- [Passage cité]:
+ + + + +

Les thèses de Foxell ont suscité un vif débat parmi les chercheurs présents. Plusieurs, tels que Ronald Crelinsten (Université d’Ottawa), spécialiste de longue date des phénomènes terroristes, ont dit leur scepticisme quant au risque de voir des terroristes recourir à des armes biologiques. Oui, déclare Crelinsten, il est indispensable de se préparer à faire face à l’éventualité de diffusion rapide de maladies contagieuses, mais de tels événements ne seront pas nécessairement le résultat d’actions terroristes. Foxell réplique en déclarant que l’on sous-estime la haine qui anime les terroristes. Le débat reste ouvert – même si l’on doit remarquer que devenir bombe humaine dans un attentat-suicide ou s’inoculer un virus condamnant le terroriste à la mort lente pour répandre une maladie contagieuse représentent deux démarches psychologiques sensiblement différentes.

+ + + + +

- [Données ci-dessous]:

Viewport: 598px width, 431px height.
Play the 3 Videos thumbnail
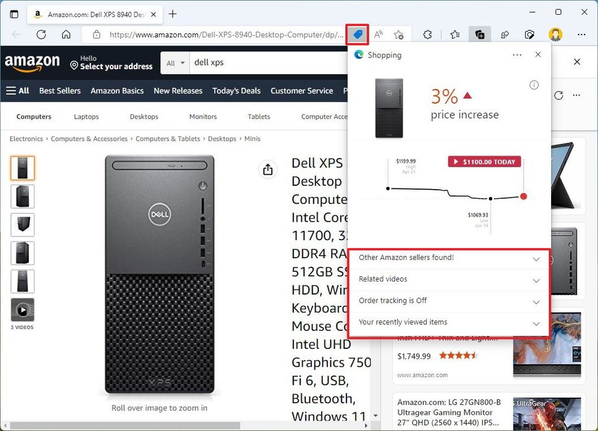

+ + + + +

- [Mise en pratique]:
(1) Répondez à ces questions d'après le passage cité.
(a) À quelle université Ronald Crelinsten est-il rattaché ?
(b) Selon Foxell, qu'est-ce que l'on sous-estime ?
(c) À quoi Crelinsten juge-t-il indispensable de se préparer ?
(2) Recopiez le passage cité en commençant par « Les thèses de » et en poursuivant jusqu'à « psychologiques sensiblement différentes. ».
Répondez en vous fondant uniquement sur le passage cité, sans tenir compte des données.

- [Réponses aux consignes]:
(1)
(a) À l'Université d'Ottawa.
(b) La haine qui anime les terroristes.
(c) À faire face à l'éventualité de diffusion rapide de maladies contagieuses.

(2)
Les thèses de Foxell ont suscité un vif débat parmi les chercheurs présents. Plusieurs, tels que Ronald Crelinsten (Université d’Ottawa), spécialiste de longue date des phénomènes terroristes, ont dit leur scepticisme quant au risque de voir des terroristes recourir à des armes biologiques. Oui, déclare Crelinsten, il est indispensable de se préparer à faire face à l’éventualité de diffusion rapide de maladies contagieuses, mais de tels événements ne seront pas nécessairement le résultat d’actions terroristes. Foxell réplique en déclarant que l’on sous-estime la haine qui anime les terroristes. Le débat reste ouvert – même si l’on doit remarquer que devenir bombe humaine dans un attentat-suicide ou s’inoculer un virus condamnant le terroriste à la mort lente pour répandre une maladie contagieuse représentent deux démarches psychologiques sensiblement différentes.